Ce vote doit être vu à la lumière de la politique mise en œuvre par ces deux partis. Les libéraux de Charest ont appliqué en quatre ans de pouvoir une série de mesures de libre-marché tels que des amendements au Code du travail pour faciliter la sous-traitance, des baisses d’impôt favorisant les riches, l’imposition de contrats de travail à la baisse sur un demi-million de travailleurs du secteur public, et l’adoption d’une loi permettant l’expansion au Québec d’un système de santé axé sur le profit. 

Les conditions politiques d’un tel programme de démolition sociale ont été mises en place sous les gouvernements péquistes précédents qui, de 1994 à 2003, ont lancé un assaut frontal sur les services publics au nom de la lutte au déficit, tout en accordant d’importantes baisses d’impôt aux plus riches. Autrement dit, c’est la politique de droite, appliquée tant par les libéraux que par le PQ, qui a été sévèrement sanctionnée par la population en mars dernier.

DONNÉES RECUEILLIES
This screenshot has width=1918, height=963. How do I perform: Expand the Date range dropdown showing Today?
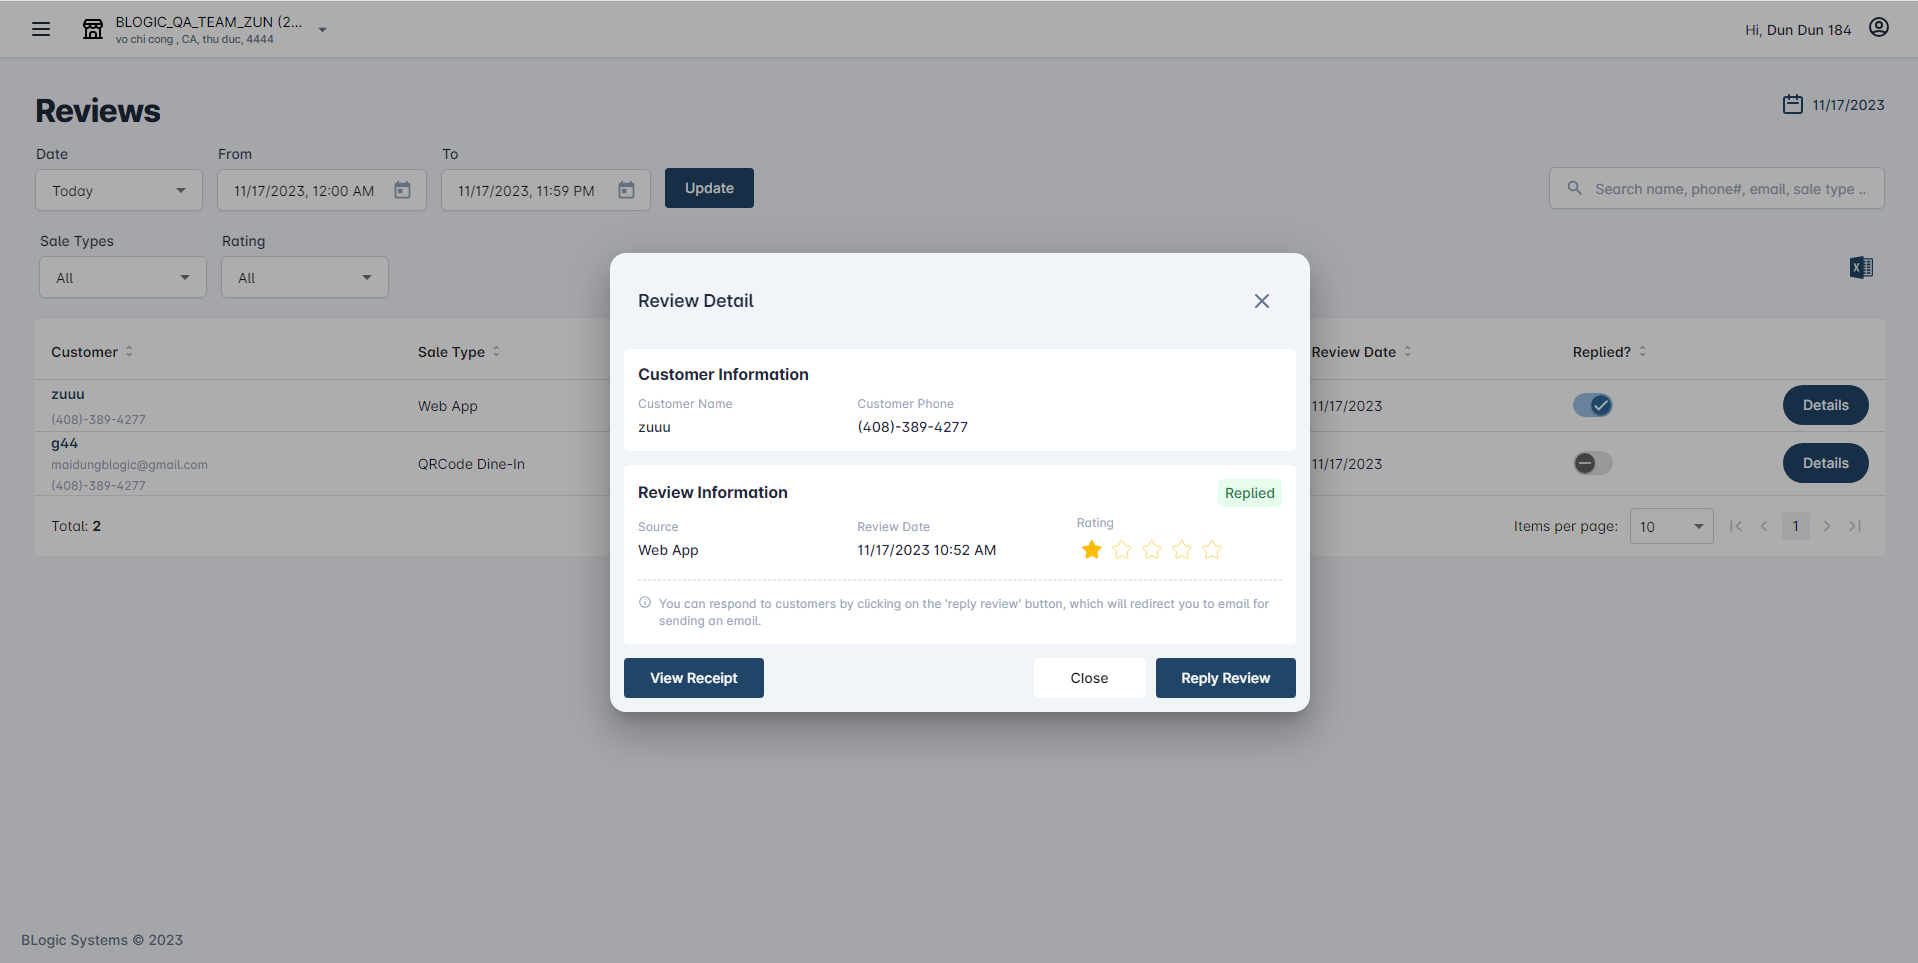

CONSIGNES
• a. Dans le texte sur la politique québécoise, recopiez le passage allant de « Les conditions politiques » à « en mars dernier. » en remplaçant « péquistes » par « du Parti québécois ».
• b. Rédigez la suite du texte sur la politique québécoise à partir de sa dernière phrase.
Ces données proviennent d'une autre source.

RÉPONSES À L'EXERCICE
• a.
Les conditions politiques d’un tel programme de démolition sociale ont été mises en place sous les gouvernements du Parti québécois précédents qui, de 1994 à 2003, ont lancé un assaut frontal sur les services publics au nom de la lutte au déficit, tout en accordant d’importantes baisses d’impôt aux plus riches. Autrement dit, c’est la politique de droite, appliquée tant par les libéraux que par le PQ, qui a été sévèrement sanctionnée par la population en mars dernier.

• b.
Le désaveu massif des Québécois envers l’establishment a reçu une reconnaissance purement verbale dans le discours du 9 mai qui ouvrait la session parlementaire. « Par votre choix du 26 mars dernier », a reconnu du bout des lèvres le premier ministre, « vous nous avez envoyé un message clair. Vous voulez un gouvernement différent. »

Charest, dont le gouvernement a été réduit à un statut minoritaire après la gifle politique subie à l’élection de mars, a consacré le reste de son discours à présenter un programme de gouvernement qui poursuit et renforce l’orientation néo-libérale qui a été précisément rejetée par l’électorat.

« Pour que vous ayez plus d’argent, nous baisserons vos impôts », a promis le chef libéral. Cette mesure s’adresse à la grande entreprise, qui a sévèrement critiqué son premier gouvernement pour avoir manqué à sa promesse de diminuer les impôts de 15 milliards $ sur cinq ans et pour avoir été en général trop hésitant dans l’application de mesures impopulaires.

« Nous allons ouvrir plus grande la porte à une participation du privé dans notre système public de soins de santé », a continué Charest. « L’Etat achètera des services au secteur privé, comme le permet maintenant la loi 33, adoptée en décembre dernier. »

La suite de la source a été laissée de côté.